Task brief » Repeat word for word the part of the magnetic flux text below, from "These are the" up to and including "and practical applications.".

These are the key concepts you need to understand to accurately answer the question.

Understanding Magnetic Fields
A magnetic field is a region around a magnet where magnetic forces can be detected. It's like the invisible lines that run from one pole to the other. This field is measured using a unit called the Tesla (T). The stronger the magnetic field, the higher the Tesla value. In our case, the magnetic field strength is 0.078 T, indicating a relatively moderate intensity. Magnetic fields are essential in various technologies, from electric motors to MRI machines. They help us manipulate electrical charges in many scientific and practical applications.
Characteristics of Circular Surfaces
A circular surface is a two-dimensional shape, characterized by having all points equidistant from a center point. Think of it as the flat face of a coin. The area of a circle, which helps determine how much of the magnetic field interacts with the surface, is calculated with the formula \( A = \pi r^2 \), where \( r \) is the radius. In our example, the radius is 0.10 m. Using this radius, we find the area to be \( 0.0314 \, \mathrm{m^2} \). The size of this area is crucial in calculating the magnetic flux, as a larger area would allow for more magnetic field lines to pass through.
Impact of Angle of Orientation
The angle of orientation significantly affects how the magnetic field interacts with a surface. It refers to the angle between the field lines and a line perpendicular, or normal, to the surface. Visualize it as the angle you would tilt a flat surface toward the magnetic field direction. If the field is perpendicular to the surface, the angle is 0°, maximizing the interaction. In our scenario, the field is tilted at 25° toward the surface. The cosine of this angle, \( \cos(25°) \), determines how effectively the field penetrates the surface. With \( \cos(25°) \approx 0.9063 \), we see that when the field is oriented perfectly normal, its effects will fully interact with the surface.

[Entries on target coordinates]
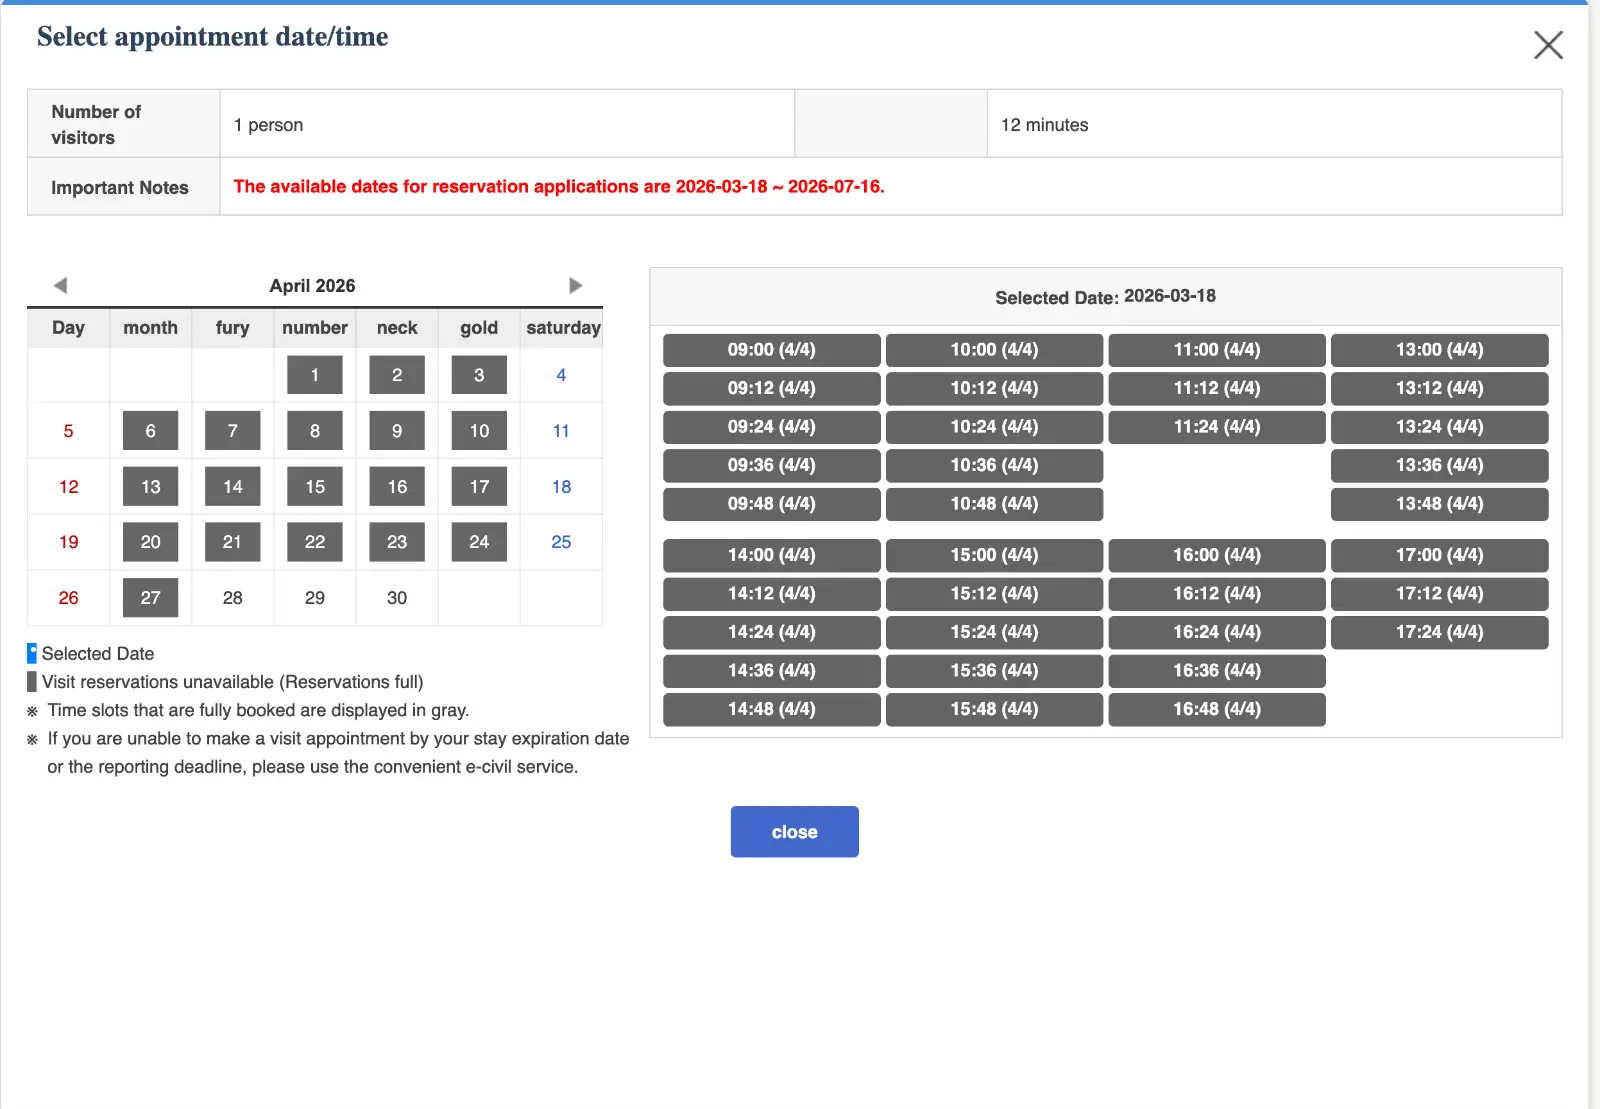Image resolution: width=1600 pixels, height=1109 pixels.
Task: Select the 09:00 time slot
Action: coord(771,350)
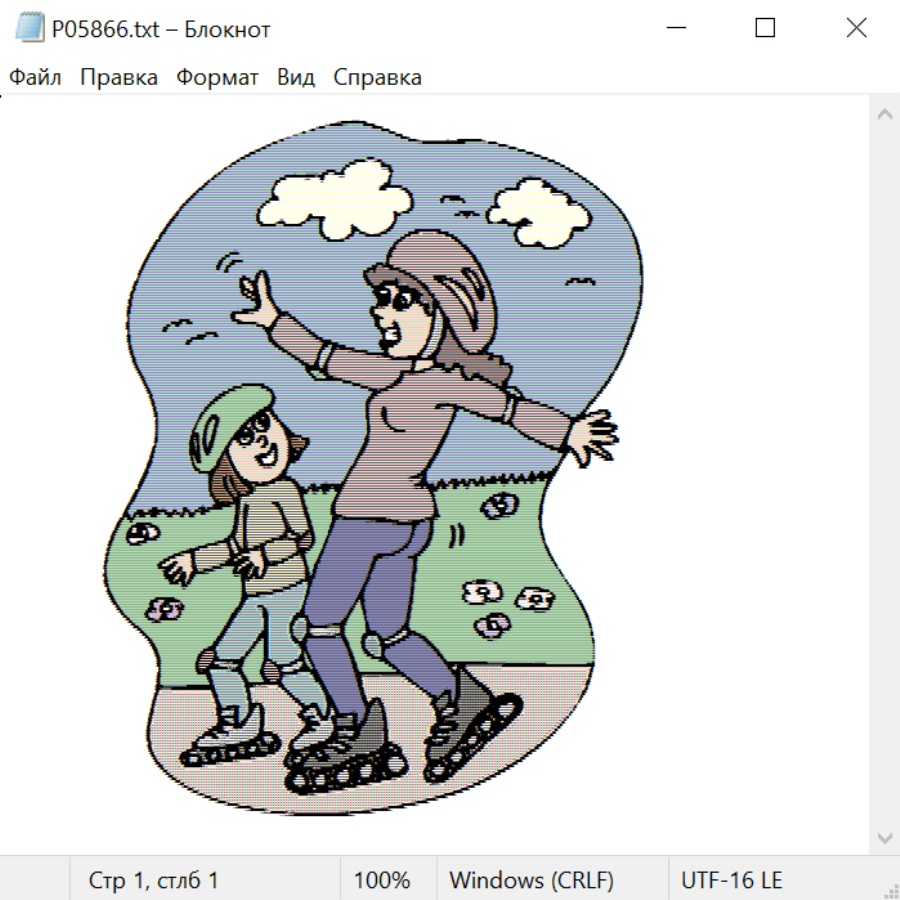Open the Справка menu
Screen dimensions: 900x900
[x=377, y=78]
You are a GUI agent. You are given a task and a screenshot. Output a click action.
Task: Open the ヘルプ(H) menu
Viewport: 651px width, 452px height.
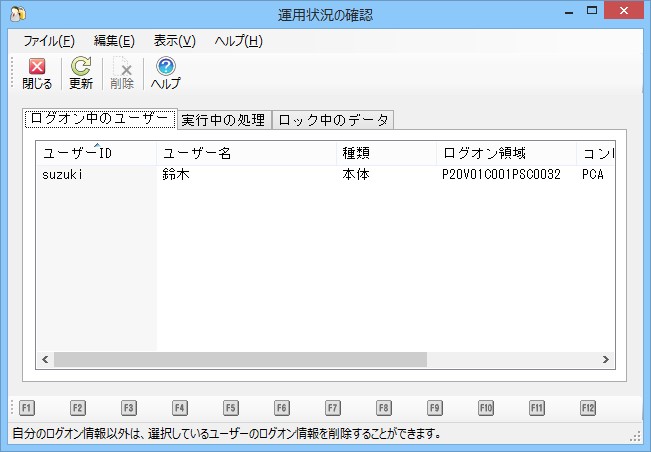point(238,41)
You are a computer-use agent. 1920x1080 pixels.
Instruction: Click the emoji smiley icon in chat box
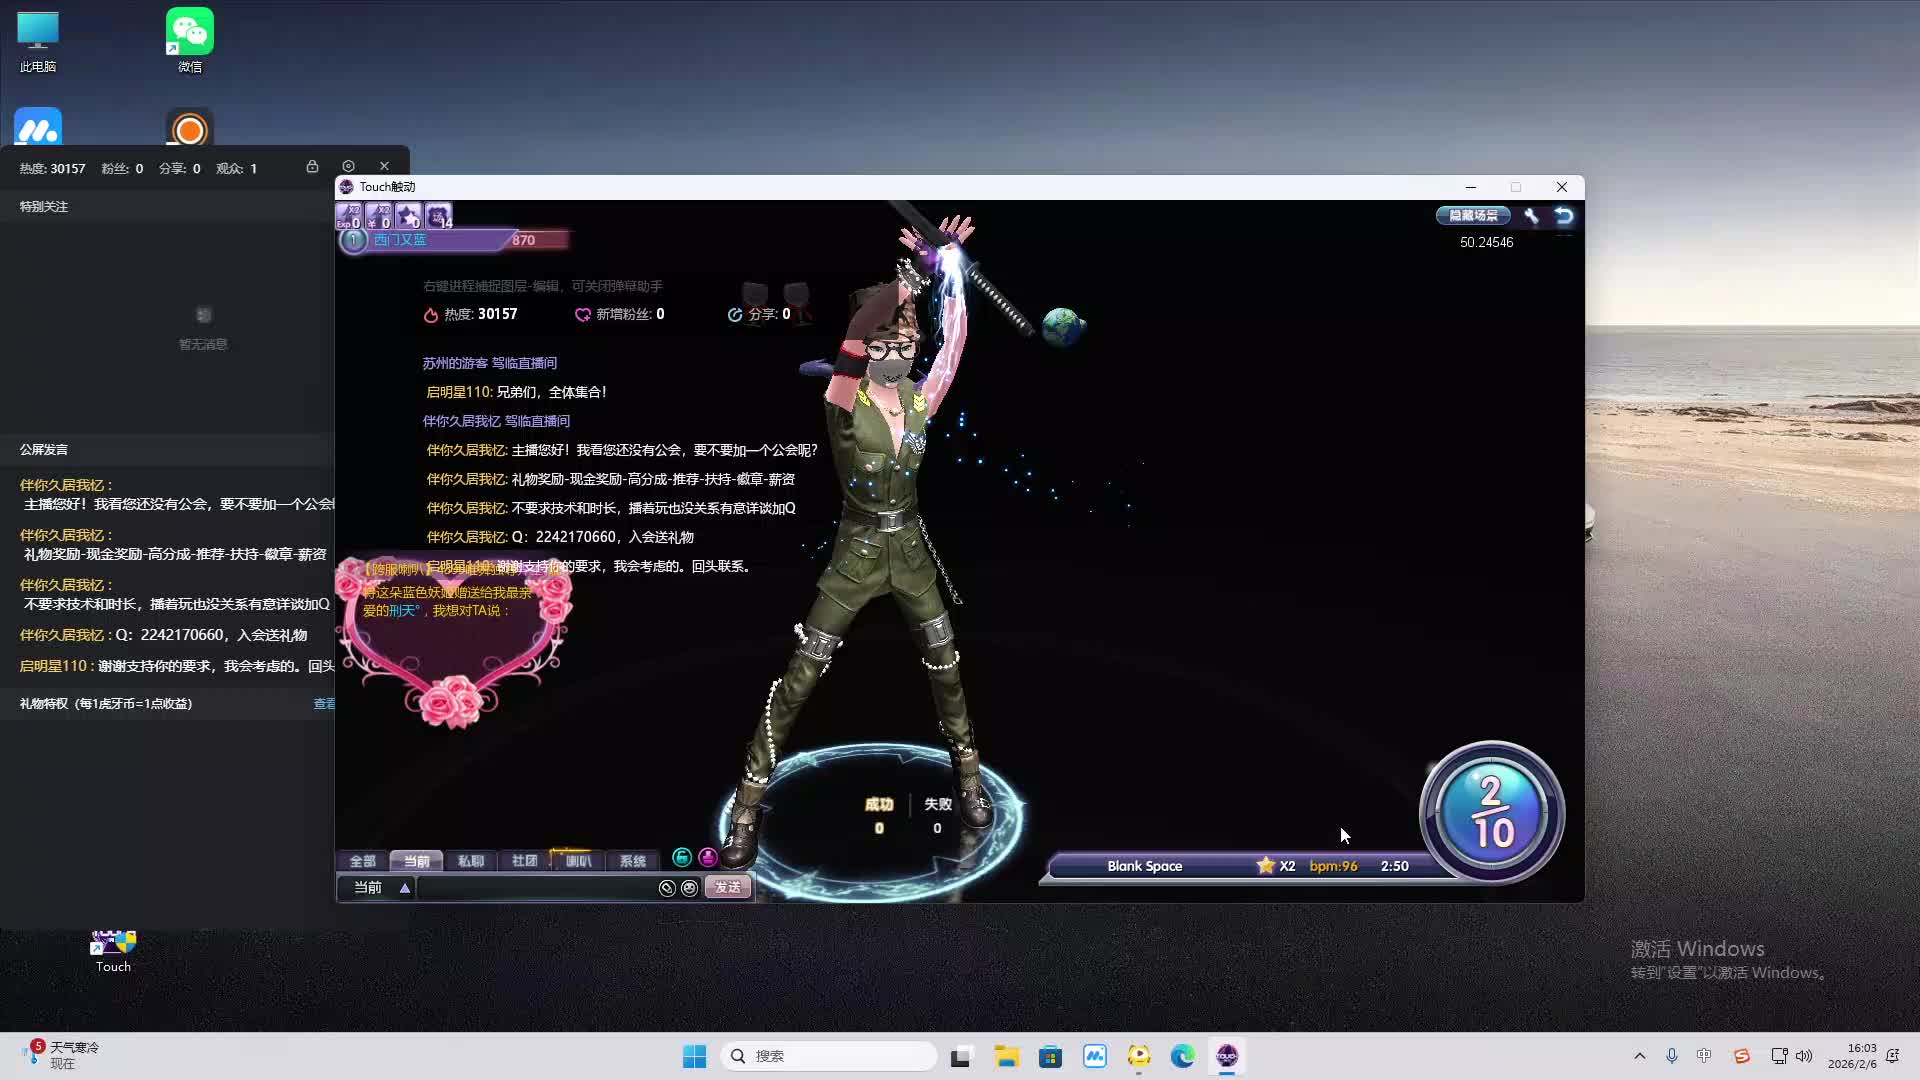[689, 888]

Result of this task »
These are the key concepts you need to understand to accurately answer the question.

Understanding Magnetic Fields
A magnetic field is a region around a magnet where magnetic forces can be detected. It's like the invisible lines that run from one pole to the other. This field is measured using a unit called the Tesla (T). The stronger the magnetic field, the higher the Tesla value. In our case, the magnetic field strength is 0.078 T, indicating a relatively moderate intensity. Magnetic fields are essential in various technologies, from electric motors to MRI machines. They help us manipulate electrical charges in many scientific and practical applications.